De retour de Munich où s’est tenu le 6e Congrès internationnal des malades de Fabry, nous adressons un grand merci à notre Présidente française Nathalie Triclin qui a organisé de main de maître cette réunion intéressante à tout point de vue, inégalée par la présence exceptionnelle et l’exposé historique du Professeur Herrmann Fabry, neveu du découvreur de la maladie qui porte son nom, de nombreux professeurs et docteurs, qui, par leurs discours pointus et explications, entretiennent l’espoir des malades.
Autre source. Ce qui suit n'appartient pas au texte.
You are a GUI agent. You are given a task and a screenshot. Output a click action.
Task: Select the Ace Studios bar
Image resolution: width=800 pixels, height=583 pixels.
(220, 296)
Pour cause de grève nationale de leurs internes et des transports français, les docteurs et professeurs français n’avaient pas fait le déplacement à Munich ; qu’ils sachent que nous ne leur en tenons pas rigueur ; nous malades français, savons qu’ils sont quotidiennement à notre écoute et participent activement au mieux être de leurs patients. UN GRAND BRAVO A EUX ! La clôture de ce 6e congrès, après tant d’exposés, de questions/réponses, de visite de la belle ville de Munich, d’hébergement dans un cadre somptueux, s’est terminé en apothéose par une danse "country" effreinée d’un groupe de jeunes malades de Fabry, applaudis par les 400 participants enthousiastes. A l’année prochaine. Fred et Chantal.
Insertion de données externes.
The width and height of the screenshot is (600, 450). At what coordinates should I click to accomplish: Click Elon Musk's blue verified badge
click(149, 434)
Bravo, tout d’abord, MERCI de votre accueil et pour cette solidarité qui m’a permis de venir à votre rencontre. MERCI, pour vos témoignages et vos encouragements. Organisateurs, Médecins, Patients vous ne faisiez qu’un ... Merci, petite famille au grand cœur. Restez comme vous êtes ne changez rien. C’est avec joie que j’ai vu, que les enfants reflétaient l’amour de leurs parents, ce trésor vaux toutes les richesses du monde, A Bientôt, M 08

De retour de Munich

De retour de Munich, j’ai pu apprécier le bien être dans lequel se trouve mon fils. En effet, au delà de tous ce que nous pouvons apprendre au cours de ces congrès, pour moi, la chose la plus importante est le bien être que ressent mon fils au retour de ces congrès. Il est reboosté, souriant, bien.... A croire qu’il n’y a qu’en présence de tous ces jeunes, malades comme lui, qu’il puise une énergie et un bien être qu’il ne peut pas trouver ailleurs. D’ailleurs à ce sujet, deux rencontres dans l’année sont tout à fait insuffisantes pour maintenir ce bien être constant et il faut donc qu’on envisage en dehors de ces deux réunions indispensables, d’autres rencontres amicales en cours d’années. Alors nous sommes preneurs de toutes les idées de rencontres auxquelles vous pourriez penser. Arielle

Juridique : Emprunts, assurances, litiges....

Assurance prêt immobilier

Bonjour, Aujourd’hui sur le point de faire l’acquisition d’un bien immobilier, se pose pour moi du problème de l’assurance pour le prêt. En effet, atteint de la maladie de Fabry et traité depuis bientôt 4 ans, je fais partie des personnes atteintes d’une maladie rare et pour lesquels les assureurs ne sont bien souvent pas chaud de compter parmi leurs clients. J’essaye donc de savoir si des personnes sont passées par là auparavant et auraient des indications à me donner. J’ai bien entendu pris connaissance de la convention AERAS et des avancées qu’elle apporte. Mais au vu de ce que j’ai pu voir sur les différents forums sur internet, pour les personnes atteintes d’une maladie rare elle ne permet que de n’avoir une réponse écrite mais toujours négative. Il apparaîtrait donc que la seule solution pour l’acceptation de l’assurance d’un prêt soit de taire l’atteinte de cette maladie. C’est un choix que j’aurais facilement fait en tant que célibataire mais ayant aujourd’hui une petite famille, je préférerais éviter de courir le risque qu’il m’arrive quelque chose... Si des personnes de l’apmf ont connaissance d’un ou plusiseurs organismes d’assurance qui auraient pris en charge une personne atteinte de la maladie de Fabry moyennant surprime, pourriez-vous SVP m’en informer. Vous en remerciant par avance

3ème Rencontre des Patients Fabry le 17 mai 2008

WE des 17 & 18 mai 2008

De retour de cette dernière rencontre des patients Fabry, tout d’abord un grand merci à Nathalie, Patrick, Carole, Yves et tous les autres pour la formidable organisation de ce WE tant du point de vue médical que récréatif. L’idée des différents ateliers était une idée géniale qui demande à être renouvelée. Bonne santé et bonne continuation à tous. Chantal & Fred.